GEOLOGIC, GEOPHYSICAL, AND GEOTHERMAL CHARACTERISTICS OF ST. HELENS SHEAR ZONE: RESULTS FROM WASHINGTON STATE PLAY FAIRWAY ANALYSIS
Phase 2 of the DOE-funded Washington Play Fairway Analysis (PFA) enabled improved geologic mapping and multiple geophysical surveys of the northern St. Helens Shear Zone (SHSZ), a NNW trending fault system that connects Mt. St. Helens to geothermal leases 12-24 km to the north. New data collected included gravity, magnetic, and magnetotelluric (MT) surveys and passive seimic data from deployment of a passive 20-station seismic array which enabled improved local earthquake detection, local earthquake tomography, and ambient noise tomography. Geophysical attributes of the SHSZ that suggest it could be a conduit for upwelling hot fluid geothermal fluids are 1) low P-wave (Vp) and S-wave (Vs) velocities that infer higher temperatures and porosity, 2) high Vp/Vs anomalies that infer fluid-filled fractured rock, 3) frequent and distributed seismicity that infer critically stressed fractures and permeability, 4) a gravity low bound by high horizontal gravity gradients that infer metasediments bound by higher density Tertiary plutons - mapped as the Spirit Lake granite on the east and the Spud Mountain granite on the west, and 5) low electrical resistivity that infers geothermal brine and/or geothermal alteration.

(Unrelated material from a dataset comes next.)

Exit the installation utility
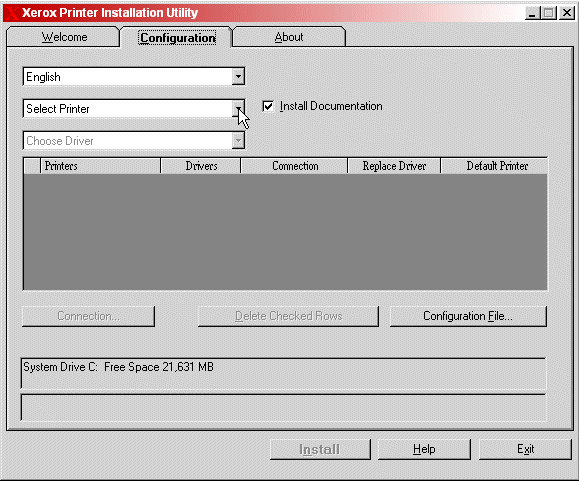This screenshot has height=481, width=579. (525, 449)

Combined, these attributes resulted in a data-supported geothermal favorability map that can now be tested. In Phase 3, which begins October 2017, temperature-gradient holes will be drilled at two favorable locations within the SHSZ. In addition to measurement of temperature profiles, core and cuttings will be collected for microstructural and petrologic analysis. The results will be integrated into a revised favorability model that will help to refine the PFA methodology, and reduce future exploration risk.